With the successful integration of comic books into mainstream media, it’s only natural that these corporations would try to capitalize on the success of these franchises. Each of your favorite franchises began as a lowly “hopeful,” and while some of the crappier ones might be here for now, only the great ones remain. It’s how Buffyverse is still running. It’s how A Song of Ice and Fire will likely continue after George R. R. Martin ends the saga.
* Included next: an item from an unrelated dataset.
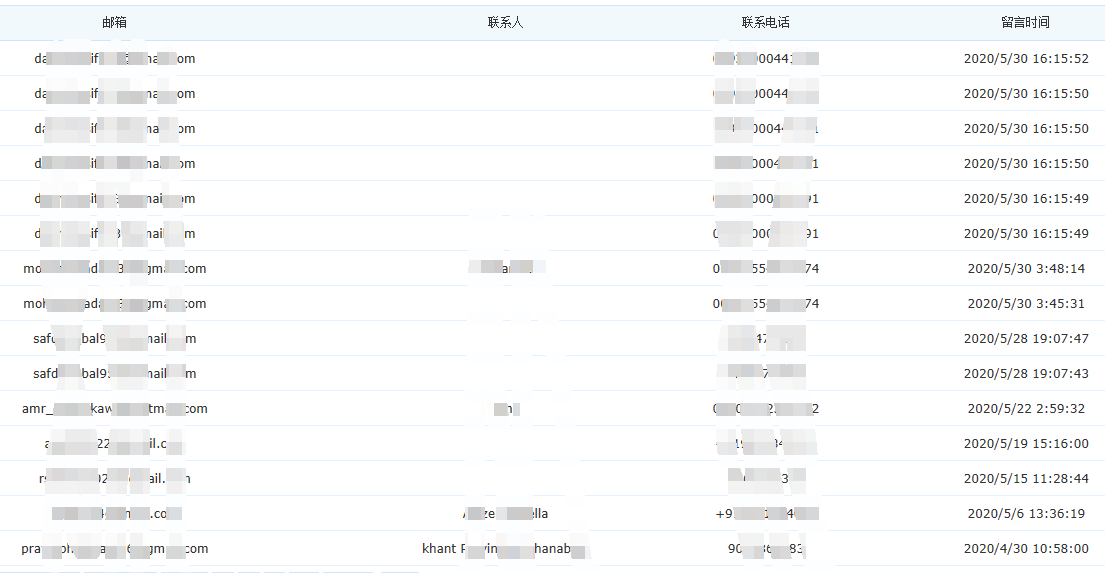Click the 2020/5/30 3:48:14 timestamp cell
1105x573 pixels.
1025,269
Licensed comic books let creators continue telling stories even when they think nobody is listening anymore.
by Sherif Elkhatib
I guess on one hand I have to be thankful for terrible ideas like the Avengers movie tie-in comic, but why does such a thing exist in the first place? “Duh, Montgomery,” you might start, “because people who saw the movie might want to get into comics, and this is their way in, you dumb sack of crap,” you might finish. And very rudely, I might add. And in your very rude retort (seriously, guy), you’ve proven my point: they’ve already seen the movie. Who needs to buy this comic? Apart from the compulsive collector, is there really an audience of people who like the idea of an Avengers movie enough to buy a comic based on the movie, but not enough to buy the actual comics that have been running for 50 years or to spend the $10 to see the movie in the theater? It’s a bizarre monster we’ve lived with all our lives but haven’t really noticed.
There are other reasons why licensed comics are terrible. The fact that tie-ins are often made before the movie knows what they’re doing, so you wind up with weird anachronisms; the art is just the worst, like really, do they even care; the fact that the licensed property is fenced-in so fiercely that even if it were a good idea in the first place, they don’t have much space to play around in. Really, we could talk until all the oxygen is gone, but just these three reasons should be enough to convince you to put down that comic book prequel to Transformers 5: Planet of The Earth and invest in some stocks. Or something.